▶ [Document passage]:
•••••

Salute! Yee Chih-Yen

Written by Hayley Scanlon on 04 Jun 2015



With Director of Taiwanese classic coming of age tale Blue Gate Crossing Yee Chih-Yen in town for the Chinese Visual Festival where his latest film - Salute! Sun Yat-Sen - is screening as the closing night gala, we sat down with him to talk a little about the film and his career so far.

UK Anime: Welcome to London

Yee Chih-Yen: Thank you

UK Anime: Is it your first time here?

Yee Chih-Yen: Actually it’s my third time. I’ve been here shooting TV commercials in the past.  

UK Anime: Do you like working here?

Yee Chih-Yen: Yes, I like the city actually. Every time I come here there’s something new. It’s so ever-changing, it’s so... It’s always changing, you’re always bumping into new things - it’s full of surprises. I like the place. 

UK Anime: You chose to go abroad to study film rather than staying in Taiwan, was there a specific reason you chose to do that?

Yee Chih-Yen: Yeah - when I was in college, at that time, there weren’t that good film schools in Taiwan at the time and so I applied for the schools in the States, and somehow I got into UCLA - that’s one of the top schools to study films so I just went there. Only because there were no very good film schools in Taiwan, no film school compared to UCLA.

UK Anime: But then you chose to go back to Taiwan to make your first feature Lonely Hearts Club, was that something you always intended to do or did you consider staying in Hollywood?

Yee Chih-Yen: After I graduated I stayed for one year, I even got an agent - a literary agent because I won some writing awards when I was at school and some competitions. I didn’t really “win” anything but I was one of the five finalists in the States so I got an agent through that and I spent a year writing scripts on spec, and the agent was showing the scripts around to the producers but after a year I found something rather important to my writing because around that time there was a presidential election in the states - a competition between Ronald Reagan (I think) and Clinton or Bush? I got confused but there was a presidential election in the states between the Republicans and Democrats - all my American friends were very excited and they spent a lot of time talking about the election and I found out I didn’t really care. I didn’t really care if it was Republicans or Democrats to win the election.

Then I talked to myself - it was something wrong with me, there was something wrong with me being in the States if I don’t care about these kinds of things. I didn’t really care about the city, the place, the society - if I want to be a good writer and a good filmmaker, probably it’s better for me to be in someplace I really care about. That’s how I can write something truly heartfelt. That’s the point I decided to go back to Taiwan. I think that although I spent seven years in the US I still didn’t really care about that place that much. So I just decided to go back to Taiwan, to the place I really cared about, if I wanted to be a genuine filmmaker. That’s how I got back to Taiwan.

•••••

▶ [Written exercise 1]: Render the rows as a two-column CSV with the columns request and answer. Include the rows from the line with "Given: Click the 108 грн price of 1,8 л jar" up to and including the end of the rows, and leave out the pictures.
The rows that follow are unrelated to the interview.

•••••

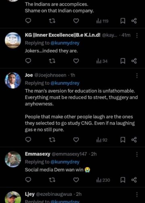145x203 pixels.
Task: View analytics showing 230 views
Action: 103,180

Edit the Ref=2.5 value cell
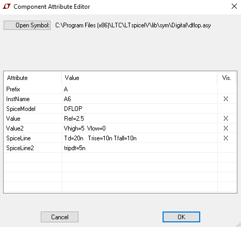pos(140,119)
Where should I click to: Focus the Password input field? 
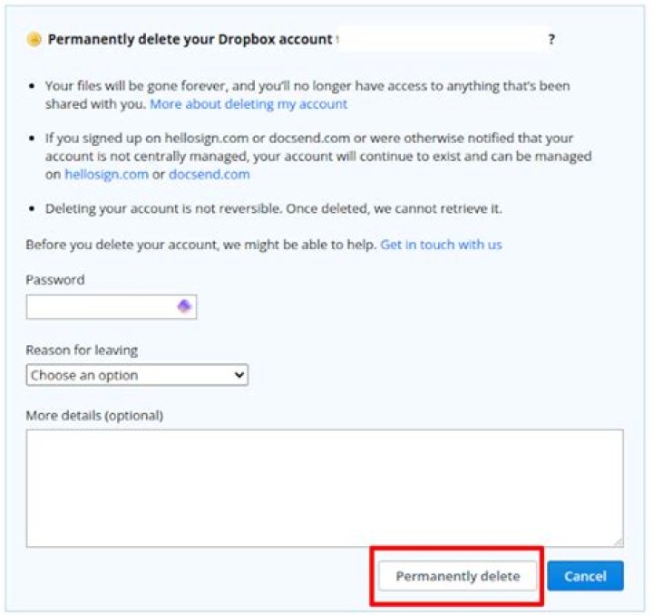click(x=100, y=307)
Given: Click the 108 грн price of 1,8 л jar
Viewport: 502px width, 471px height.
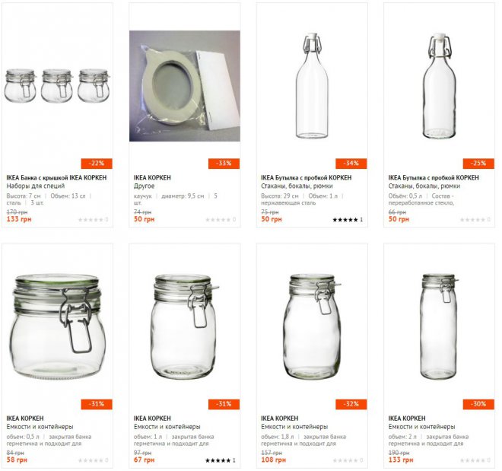Looking at the screenshot, I should pos(274,460).
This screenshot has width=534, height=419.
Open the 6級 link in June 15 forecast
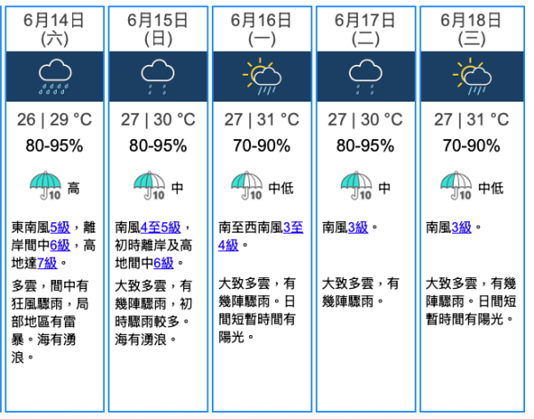pyautogui.click(x=164, y=263)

•••••

▶ [Written exercise 2]: Rewrite the interview from "UK Anime: Is it" up to and including "like working here?", with "TV commercials" changed to "television advertisements".

▶ [Answer 1]:
request,answer
"Given: Click the 108 грн price of 1,8 л jar Viewport: 502px width, 471px height.","Looking at the screenshot, I should pos(274,460)."
"This screenshot has width=534, height=419. Open the 6級 link in June 15 forecast","pyautogui.click(x=164, y=263)"

▶ [Answer 2]:
UK Anime: Is it your first time here?

Yee Chih-Yen: Actually it’s my third time. I’ve been here shooting television advertisements in the past.  

UK Anime: Do you like working here?